### [INSTRUCTIONS TO FOLLOW]
Copy the lines below verbatim, every one of them from top to bottom.

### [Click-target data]
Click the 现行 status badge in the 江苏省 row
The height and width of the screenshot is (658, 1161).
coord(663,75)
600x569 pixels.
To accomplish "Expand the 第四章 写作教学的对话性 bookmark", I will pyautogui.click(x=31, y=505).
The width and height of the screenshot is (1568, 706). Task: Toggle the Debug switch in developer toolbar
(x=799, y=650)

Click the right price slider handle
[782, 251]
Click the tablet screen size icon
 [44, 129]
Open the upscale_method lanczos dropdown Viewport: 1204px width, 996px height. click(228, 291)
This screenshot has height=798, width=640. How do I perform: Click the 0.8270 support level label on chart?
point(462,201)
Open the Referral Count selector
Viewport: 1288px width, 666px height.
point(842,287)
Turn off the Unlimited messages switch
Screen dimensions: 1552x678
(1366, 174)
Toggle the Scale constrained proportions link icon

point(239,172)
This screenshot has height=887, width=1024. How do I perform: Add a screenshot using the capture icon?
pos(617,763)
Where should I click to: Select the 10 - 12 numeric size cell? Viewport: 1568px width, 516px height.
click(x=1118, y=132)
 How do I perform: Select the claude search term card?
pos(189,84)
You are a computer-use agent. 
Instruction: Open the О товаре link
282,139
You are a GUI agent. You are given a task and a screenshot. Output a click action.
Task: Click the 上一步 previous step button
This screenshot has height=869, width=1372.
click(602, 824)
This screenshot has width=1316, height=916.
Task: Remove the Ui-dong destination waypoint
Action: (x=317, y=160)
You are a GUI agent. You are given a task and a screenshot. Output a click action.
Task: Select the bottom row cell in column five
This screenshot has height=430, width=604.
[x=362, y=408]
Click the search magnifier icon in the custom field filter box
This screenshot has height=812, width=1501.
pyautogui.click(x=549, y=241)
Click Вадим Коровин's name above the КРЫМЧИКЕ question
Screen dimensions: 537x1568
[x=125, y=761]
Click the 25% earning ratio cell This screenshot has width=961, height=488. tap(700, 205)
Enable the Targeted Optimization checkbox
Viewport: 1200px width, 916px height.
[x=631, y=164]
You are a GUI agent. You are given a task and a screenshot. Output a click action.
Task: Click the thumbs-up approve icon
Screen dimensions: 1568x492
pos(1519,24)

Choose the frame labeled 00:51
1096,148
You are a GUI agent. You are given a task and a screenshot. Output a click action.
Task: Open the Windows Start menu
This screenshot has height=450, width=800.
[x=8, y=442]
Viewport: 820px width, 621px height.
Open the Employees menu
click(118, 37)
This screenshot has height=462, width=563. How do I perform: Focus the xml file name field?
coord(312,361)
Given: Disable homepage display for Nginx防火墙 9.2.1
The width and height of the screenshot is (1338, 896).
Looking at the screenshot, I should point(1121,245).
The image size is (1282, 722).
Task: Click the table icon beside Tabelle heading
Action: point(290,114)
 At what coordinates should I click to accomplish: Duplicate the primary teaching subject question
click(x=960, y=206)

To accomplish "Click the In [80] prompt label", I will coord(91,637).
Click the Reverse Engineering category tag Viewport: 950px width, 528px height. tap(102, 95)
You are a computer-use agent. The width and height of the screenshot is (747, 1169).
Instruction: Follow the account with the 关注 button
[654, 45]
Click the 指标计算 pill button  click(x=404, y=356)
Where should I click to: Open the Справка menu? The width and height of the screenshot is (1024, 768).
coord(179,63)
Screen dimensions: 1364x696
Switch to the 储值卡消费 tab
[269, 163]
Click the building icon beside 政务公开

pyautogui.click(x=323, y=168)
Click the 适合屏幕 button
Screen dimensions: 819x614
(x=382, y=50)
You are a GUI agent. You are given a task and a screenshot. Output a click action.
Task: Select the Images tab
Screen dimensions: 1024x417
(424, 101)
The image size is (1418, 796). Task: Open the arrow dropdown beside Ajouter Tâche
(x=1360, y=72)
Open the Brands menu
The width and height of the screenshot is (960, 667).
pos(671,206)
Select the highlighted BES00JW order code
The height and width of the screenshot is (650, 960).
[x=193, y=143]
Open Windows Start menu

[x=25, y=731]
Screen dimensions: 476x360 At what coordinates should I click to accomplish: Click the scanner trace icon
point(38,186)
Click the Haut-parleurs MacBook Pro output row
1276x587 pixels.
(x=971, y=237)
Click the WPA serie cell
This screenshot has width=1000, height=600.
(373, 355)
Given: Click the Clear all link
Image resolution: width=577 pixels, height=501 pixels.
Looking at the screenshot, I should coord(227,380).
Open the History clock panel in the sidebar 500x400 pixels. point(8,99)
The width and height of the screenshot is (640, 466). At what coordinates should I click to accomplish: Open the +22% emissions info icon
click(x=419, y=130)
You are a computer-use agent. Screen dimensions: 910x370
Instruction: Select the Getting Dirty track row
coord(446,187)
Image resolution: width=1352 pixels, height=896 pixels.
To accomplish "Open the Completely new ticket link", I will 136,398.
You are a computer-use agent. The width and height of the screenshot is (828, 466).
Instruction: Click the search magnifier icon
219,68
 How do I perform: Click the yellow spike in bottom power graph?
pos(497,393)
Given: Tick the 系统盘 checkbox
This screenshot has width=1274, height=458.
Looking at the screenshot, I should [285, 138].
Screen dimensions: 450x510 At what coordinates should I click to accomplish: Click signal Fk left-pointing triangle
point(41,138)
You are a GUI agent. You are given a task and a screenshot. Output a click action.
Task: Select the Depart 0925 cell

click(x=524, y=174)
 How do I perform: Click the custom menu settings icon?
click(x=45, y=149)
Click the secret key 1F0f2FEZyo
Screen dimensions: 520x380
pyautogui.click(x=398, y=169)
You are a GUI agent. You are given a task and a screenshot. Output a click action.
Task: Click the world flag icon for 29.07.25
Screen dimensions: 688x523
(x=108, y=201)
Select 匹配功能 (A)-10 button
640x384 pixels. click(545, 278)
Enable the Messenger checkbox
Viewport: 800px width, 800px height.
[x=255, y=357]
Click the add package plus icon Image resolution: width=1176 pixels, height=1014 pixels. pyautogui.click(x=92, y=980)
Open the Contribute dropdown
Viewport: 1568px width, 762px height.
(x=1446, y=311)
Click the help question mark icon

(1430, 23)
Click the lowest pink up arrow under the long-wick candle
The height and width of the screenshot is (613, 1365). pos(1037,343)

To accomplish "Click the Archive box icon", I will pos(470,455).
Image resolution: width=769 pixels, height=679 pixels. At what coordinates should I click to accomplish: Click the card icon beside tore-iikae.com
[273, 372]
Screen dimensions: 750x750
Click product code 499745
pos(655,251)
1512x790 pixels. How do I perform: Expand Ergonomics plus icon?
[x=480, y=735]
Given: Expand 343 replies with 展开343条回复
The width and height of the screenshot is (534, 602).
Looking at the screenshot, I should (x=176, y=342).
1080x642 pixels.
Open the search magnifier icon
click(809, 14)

### [RESULT]
Click the 现行 status badge in the 江苏省 row
The height and width of the screenshot is (658, 1161).
coord(663,75)
600x569 pixels.
To accomplish "Expand the 第四章 写作教学的对话性 bookmark", I will pyautogui.click(x=31, y=505).
The width and height of the screenshot is (1568, 706). Task: Toggle the Debug switch in developer toolbar
(x=799, y=650)

Click the right price slider handle
[782, 251]
Click the tablet screen size icon
 [44, 129]
Open the upscale_method lanczos dropdown Viewport: 1204px width, 996px height. click(228, 291)
This screenshot has height=798, width=640. How do I perform: Click the 0.8270 support level label on chart?
point(462,201)
Open the Referral Count selector
Viewport: 1288px width, 666px height.
point(842,287)
Turn off the Unlimited messages switch
Screen dimensions: 1552x678
(1366, 174)
Toggle the Scale constrained proportions link icon

point(239,172)
This screenshot has height=887, width=1024. How do I perform: Add a screenshot using the capture icon?
pos(617,763)
Where should I click to: Select the 10 - 12 numeric size cell? Viewport: 1568px width, 516px height.
click(x=1118, y=132)
 How do I perform: Select the claude search term card?
pos(189,84)
You are a computer-use agent. 
Instruction: Open the О товаре link
282,139
You are a GUI agent. You are given a task and a screenshot. Output a click action.
Task: Click the 上一步 previous step button
This screenshot has height=869, width=1372.
click(602, 824)
This screenshot has width=1316, height=916.
Task: Remove the Ui-dong destination waypoint
Action: (x=317, y=160)
You are a GUI agent. You are given a task and a screenshot. Output a click action.
Task: Select the bottom row cell in column five
This screenshot has height=430, width=604.
[x=362, y=408]
Click the search magnifier icon in the custom field filter box
This screenshot has height=812, width=1501.
pyautogui.click(x=549, y=241)
Click Вадим Коровин's name above the КРЫМЧИКЕ question
Screen dimensions: 537x1568
[x=125, y=761]
Click the 25% earning ratio cell This screenshot has width=961, height=488. tap(700, 205)
Enable the Targeted Optimization checkbox
Viewport: 1200px width, 916px height.
[x=631, y=164]
You are a GUI agent. You are given a task and a screenshot. Output a click action.
Task: Click the thumbs-up approve icon
Screen dimensions: 1568x492
pos(1519,24)

Choose the frame labeled 00:51
1096,148
You are a GUI agent. You are given a task and a screenshot. Output a click action.
Task: Open the Windows Start menu
This screenshot has height=450, width=800.
[x=8, y=442]
Viewport: 820px width, 621px height.
Open the Employees menu
click(118, 37)
This screenshot has height=462, width=563. How do I perform: Focus the xml file name field?
coord(312,361)
Given: Disable homepage display for Nginx防火墙 9.2.1
The width and height of the screenshot is (1338, 896).
Looking at the screenshot, I should point(1121,245).
The image size is (1282, 722).
Task: Click the table icon beside Tabelle heading
Action: point(290,114)
 At what coordinates should I click to accomplish: Duplicate the primary teaching subject question
click(x=960, y=206)

To accomplish "Click the In [80] prompt label", I will coord(91,637).
Click the Reverse Engineering category tag Viewport: 950px width, 528px height. tap(102, 95)
You are a computer-use agent. The width and height of the screenshot is (747, 1169).
Instruction: Follow the account with the 关注 button
[654, 45]
Click the 指标计算 pill button  click(x=404, y=356)
Where should I click to: Open the Справка menu? The width and height of the screenshot is (1024, 768).
coord(179,63)
Screen dimensions: 1364x696
Switch to the 储值卡消费 tab
[269, 163]
Click the building icon beside 政务公开

pyautogui.click(x=323, y=168)
Click the 适合屏幕 button
Screen dimensions: 819x614
(x=382, y=50)
You are a GUI agent. You are given a task and a screenshot. Output a click action.
Task: Select the Images tab
Screen dimensions: 1024x417
(424, 101)
The image size is (1418, 796). Task: Open the arrow dropdown beside Ajouter Tâche
(x=1360, y=72)
Open the Brands menu
The width and height of the screenshot is (960, 667).
pos(671,206)
Select the highlighted BES00JW order code
The height and width of the screenshot is (650, 960).
[x=193, y=143]
Open Windows Start menu

[x=25, y=731]
Screen dimensions: 476x360 At what coordinates should I click to accomplish: Click the scanner trace icon
point(38,186)
Click the Haut-parleurs MacBook Pro output row
1276x587 pixels.
(x=971, y=237)
Click the WPA serie cell
This screenshot has width=1000, height=600.
(373, 355)
Given: Click the Clear all link
Image resolution: width=577 pixels, height=501 pixels.
Looking at the screenshot, I should coord(227,380).
Open the History clock panel in the sidebar 500x400 pixels. point(8,99)
The width and height of the screenshot is (640, 466). At what coordinates should I click to accomplish: Open the +22% emissions info icon
click(x=419, y=130)
You are a computer-use agent. Screen dimensions: 910x370
Instruction: Select the Getting Dirty track row
coord(446,187)
Image resolution: width=1352 pixels, height=896 pixels.
To accomplish "Open the Completely new ticket link", I will 136,398.
You are a computer-use agent. The width and height of the screenshot is (828, 466).
Instruction: Click the search magnifier icon
219,68
 How do I perform: Click the yellow spike in bottom power graph?
pos(497,393)
Given: Tick the 系统盘 checkbox
This screenshot has width=1274, height=458.
Looking at the screenshot, I should [285, 138].
Screen dimensions: 450x510 At what coordinates should I click to accomplish: Click signal Fk left-pointing triangle
point(41,138)
You are a GUI agent. You are given a task and a screenshot. Output a click action.
Task: Select the Depart 0925 cell

click(x=524, y=174)
 How do I perform: Click the custom menu settings icon?
click(x=45, y=149)
Click the secret key 1F0f2FEZyo
Screen dimensions: 520x380
pyautogui.click(x=398, y=169)
You are a GUI agent. You are given a task and a screenshot. Output a click action.
Task: Click the world flag icon for 29.07.25
Screen dimensions: 688x523
(x=108, y=201)
Select 匹配功能 (A)-10 button
640x384 pixels. click(545, 278)
Enable the Messenger checkbox
Viewport: 800px width, 800px height.
[x=255, y=357]
Click the add package plus icon Image resolution: width=1176 pixels, height=1014 pixels. pyautogui.click(x=92, y=980)
Open the Contribute dropdown
Viewport: 1568px width, 762px height.
(x=1446, y=311)
Click the help question mark icon

(1430, 23)
Click the lowest pink up arrow under the long-wick candle
The height and width of the screenshot is (613, 1365). pos(1037,343)

To accomplish "Click the Archive box icon", I will pos(470,455).
Image resolution: width=769 pixels, height=679 pixels. At what coordinates should I click to accomplish: Click the card icon beside tore-iikae.com
[273, 372]
Screen dimensions: 750x750
Click product code 499745
pos(655,251)
1512x790 pixels. How do I perform: Expand Ergonomics plus icon?
[x=480, y=735]
Given: Expand 343 replies with 展开343条回复
The width and height of the screenshot is (534, 602).
Looking at the screenshot, I should (x=176, y=342).
1080x642 pixels.
Open the search magnifier icon
click(809, 14)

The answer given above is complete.